The input:
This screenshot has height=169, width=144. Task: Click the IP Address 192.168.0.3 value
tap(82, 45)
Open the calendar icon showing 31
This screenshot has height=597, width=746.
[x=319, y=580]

==

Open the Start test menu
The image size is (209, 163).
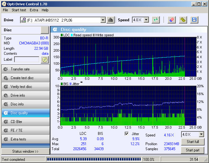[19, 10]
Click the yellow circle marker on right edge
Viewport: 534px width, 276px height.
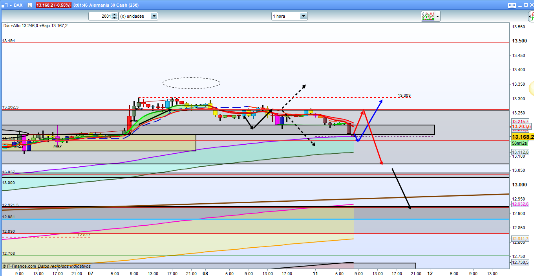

Action item: From the line holding "Click the yellow circle marker on right edge" to the line holding "Viewport: 534px width, 276px height.", inclusive, restate each line above exactly as written.

Answer below:
Click the yellow circle marker on right edge
Viewport: 534px width, 276px height.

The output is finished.